***** Data for this task

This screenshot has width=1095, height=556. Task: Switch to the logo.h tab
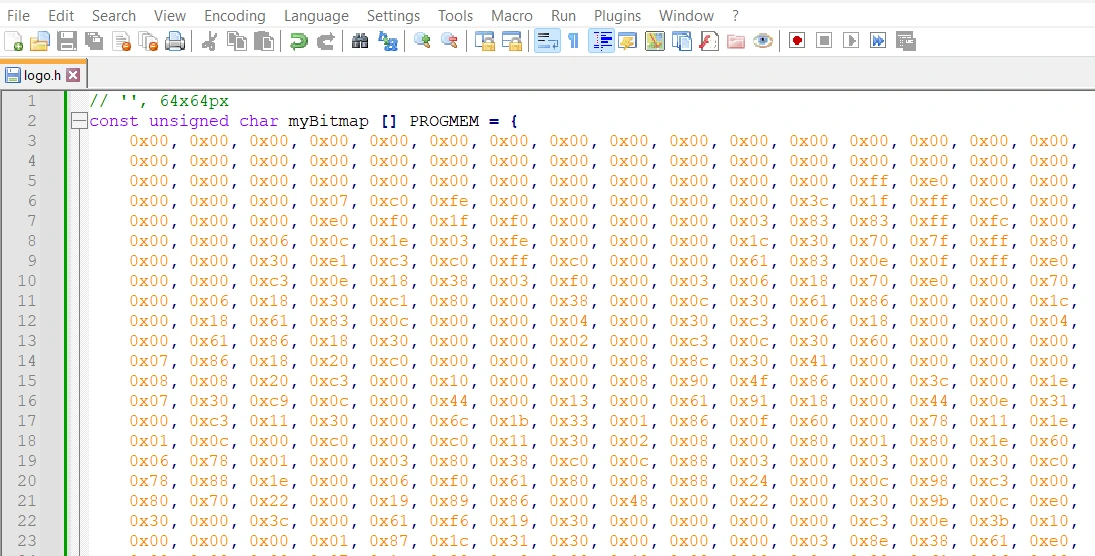[42, 75]
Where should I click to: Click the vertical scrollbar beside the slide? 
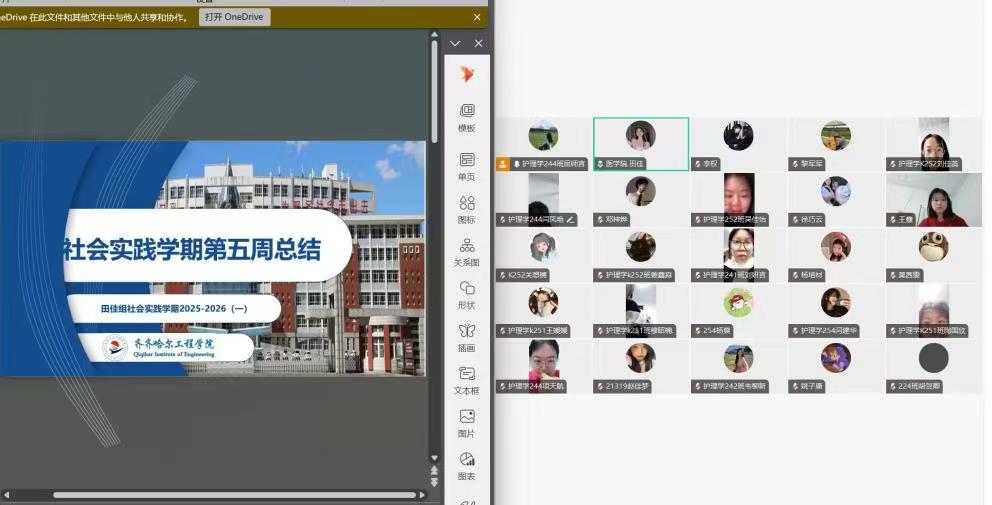tap(434, 90)
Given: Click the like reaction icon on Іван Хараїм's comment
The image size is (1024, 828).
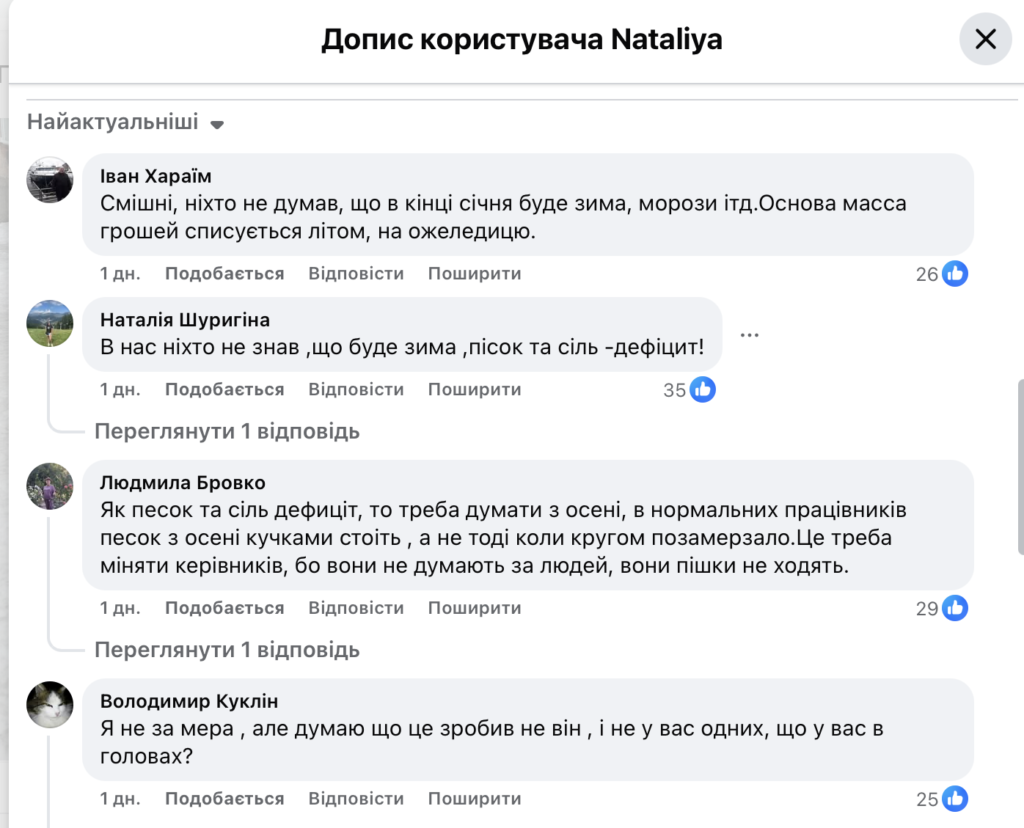Looking at the screenshot, I should click(x=955, y=274).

**********

- Requirement: Starting at the line that contains "Given: Click the", transcribe every line through the end of the listing exactly, including both end lines and excluding pictures.

- Result for this exercise:
Given: Click the like reaction icon on Іван Хараїм's comment
The image size is (1024, 828).
Looking at the screenshot, I should click(x=955, y=274).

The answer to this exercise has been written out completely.